■ 提示文
····················

In [None]:
# Import necessary Pipeline modules
from quantopian.pipeline import Pipeline, CustomFactor
from quantopian.research import run_pipeline
from quantopian.pipeline.filters.morningstar import Q500US
from quantopian.pipeline.factors import AverageDollarVolume, Latest,Returns
from quantopian.pipeline.factors.morningstar import MarketCap
from quantopian.pipeline.data.builtin import USEquityPricing
from quantopian.pipeline.classifiers.morningstar import Sector
from quantopian.pipeline.data import morningstar
from quantopian.interactive.data.eventvestor import dividends_free  as dataset
#
from zipline.utils.tradingcalendar import trading_day  
import numpy as np
import pandas as pd 
from odo import odo
import matplotlib.pyplot as plt
import matplotlib.cm as cm

sector_mappings = {  
   101.0: "Basic Materials",  
   102.0: "Consumer Cyclical",  
   103.0: "Financial Services",  
   104.0: "Real Estate",  
   205.0: "Consumer Defensive",  
   206.0: "Healthcare",  
   207.0: "Utilites",  
   308.0: "Communication Services",  
   309.0: "Energy",  
   310.0: "Industrials",  
   311.0: "Technology"  
} 

In [None]:
# Leamanショック頃
start = "2010-05-07"#"2008-9-29"
end = "2010-08-07"#"2009-3-10"
#end = "2008-12-10"
period = 30
spy = get_pricing("spy", start_date=start, end_date=end, fields='price', frequency='daily')
research_start_date = spy.pct_change().sort_values().index[0].date()
print "SPYが一番下がった日： ", research_start_date
research_end_date = pd.date_range(research_start_date, periods=period, freq=trading_day)[-1].date()
print "調査期間：%s ~ %s" % (research_start_date, research_end_date)


In [None]:
class DividendYield(CustomFactor):  
    """  
    Computes (or rather fetches) dividend yield
    """  
    inputs = [morningstar.valuation_ratios.dividend_yield]
    window_length = 1
    
    def compute(self, today, assets, out, dividend_yield):  
        out[:] = dividend_yield 
        
pipe = Pipeline()
pipe.add(Returns(window_length=2), "Returns")
pipe.add(USEquityPricing.close.latest, "Latest")
pipe.add(MarketCap(), "MarketCap")
pipe.add(Sector(), "Sector")
pipe.add(morningstar.valuation_ratios.pe_ratio.latest , "PER")

····················

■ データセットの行
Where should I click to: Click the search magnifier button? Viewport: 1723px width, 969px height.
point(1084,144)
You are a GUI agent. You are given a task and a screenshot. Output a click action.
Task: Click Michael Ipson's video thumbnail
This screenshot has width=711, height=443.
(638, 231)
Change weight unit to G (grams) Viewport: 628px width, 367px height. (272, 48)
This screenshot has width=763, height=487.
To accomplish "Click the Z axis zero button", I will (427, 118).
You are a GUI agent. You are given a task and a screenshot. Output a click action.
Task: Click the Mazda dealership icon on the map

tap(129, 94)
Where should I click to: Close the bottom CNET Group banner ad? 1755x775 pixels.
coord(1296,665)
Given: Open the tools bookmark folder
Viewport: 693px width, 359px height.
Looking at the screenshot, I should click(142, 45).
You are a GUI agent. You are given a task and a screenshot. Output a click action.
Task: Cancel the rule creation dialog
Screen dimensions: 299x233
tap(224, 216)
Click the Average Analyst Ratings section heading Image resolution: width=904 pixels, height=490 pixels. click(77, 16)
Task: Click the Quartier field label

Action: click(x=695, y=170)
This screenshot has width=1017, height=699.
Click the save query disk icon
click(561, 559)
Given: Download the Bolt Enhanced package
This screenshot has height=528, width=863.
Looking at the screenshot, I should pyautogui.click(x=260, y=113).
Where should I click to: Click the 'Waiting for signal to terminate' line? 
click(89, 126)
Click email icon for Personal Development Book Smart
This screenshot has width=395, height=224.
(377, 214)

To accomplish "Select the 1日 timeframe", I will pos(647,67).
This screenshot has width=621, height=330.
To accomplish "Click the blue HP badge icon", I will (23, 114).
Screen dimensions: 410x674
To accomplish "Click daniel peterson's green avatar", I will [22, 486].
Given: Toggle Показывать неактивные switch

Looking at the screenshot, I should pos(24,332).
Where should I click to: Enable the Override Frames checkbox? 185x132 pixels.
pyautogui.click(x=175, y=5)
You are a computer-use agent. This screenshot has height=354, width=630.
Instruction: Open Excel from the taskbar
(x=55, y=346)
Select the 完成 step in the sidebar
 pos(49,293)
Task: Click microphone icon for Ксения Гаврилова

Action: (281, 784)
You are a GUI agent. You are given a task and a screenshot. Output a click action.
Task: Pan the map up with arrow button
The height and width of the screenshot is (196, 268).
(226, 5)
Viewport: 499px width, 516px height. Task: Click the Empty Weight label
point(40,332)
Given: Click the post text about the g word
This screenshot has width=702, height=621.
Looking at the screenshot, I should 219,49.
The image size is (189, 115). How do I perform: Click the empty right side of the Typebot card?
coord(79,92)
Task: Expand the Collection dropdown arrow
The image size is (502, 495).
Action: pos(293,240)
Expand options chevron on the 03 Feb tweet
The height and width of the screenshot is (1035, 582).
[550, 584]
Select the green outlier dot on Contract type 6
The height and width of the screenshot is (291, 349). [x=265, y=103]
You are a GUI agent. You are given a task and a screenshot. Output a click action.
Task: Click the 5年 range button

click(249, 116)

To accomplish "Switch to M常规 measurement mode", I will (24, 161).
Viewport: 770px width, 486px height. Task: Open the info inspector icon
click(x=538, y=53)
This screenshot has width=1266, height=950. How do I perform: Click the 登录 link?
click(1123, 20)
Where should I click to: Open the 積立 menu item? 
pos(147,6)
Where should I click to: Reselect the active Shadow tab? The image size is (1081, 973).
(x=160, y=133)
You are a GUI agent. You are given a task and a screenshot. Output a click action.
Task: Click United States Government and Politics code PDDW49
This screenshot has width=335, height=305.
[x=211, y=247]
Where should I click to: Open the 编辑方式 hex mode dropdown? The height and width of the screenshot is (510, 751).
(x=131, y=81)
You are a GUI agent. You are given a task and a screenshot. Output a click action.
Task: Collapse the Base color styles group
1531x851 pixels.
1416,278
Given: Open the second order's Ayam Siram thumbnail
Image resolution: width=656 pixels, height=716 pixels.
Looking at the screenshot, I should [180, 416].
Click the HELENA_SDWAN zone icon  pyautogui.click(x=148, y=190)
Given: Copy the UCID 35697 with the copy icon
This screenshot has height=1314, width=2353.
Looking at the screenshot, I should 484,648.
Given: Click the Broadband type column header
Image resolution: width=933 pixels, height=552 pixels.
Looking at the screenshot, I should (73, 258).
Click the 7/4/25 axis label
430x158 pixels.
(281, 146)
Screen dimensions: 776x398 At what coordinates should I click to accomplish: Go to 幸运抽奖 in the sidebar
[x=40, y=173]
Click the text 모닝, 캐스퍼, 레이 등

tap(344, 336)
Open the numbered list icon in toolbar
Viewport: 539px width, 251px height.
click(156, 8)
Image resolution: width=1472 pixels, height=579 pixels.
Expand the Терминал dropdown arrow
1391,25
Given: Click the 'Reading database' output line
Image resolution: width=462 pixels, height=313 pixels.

····················

■ 課題 1
このコードのうち「# Leamanショック頃」で始まるまとまりを、主な内容を保って箇条書きで簡潔にまとめてください。
■ 課題 2
このコードから、「inputs = [morningstar.valuation_ratios.dividend_yield]」を含む語句で始まり「pipe = Pipeline()」で終わる部分をそのまま抜き出してください。

■ 解答例 1
- 開始日を "2010-05-07"、終了日を "2010-08-07"、期間を30に設定する。
- SPYの日次価格をこの期間について取得する。
- 騰落率が最も低い日を調査開始日とし、「SPYが一番下がった日」として表示する。
- 調査開始日から取引日で30日分の期間の最終日を調査終了日とし、調査期間を表示する。

■ 解答例 2
inputs = [morningstar.valuation_ratios.dividend_yield]
    window_length = 1
    
    def compute(self, today, assets, out, dividend_yield):  
        out[:] = dividend_yield 
        
pipe = Pipeline()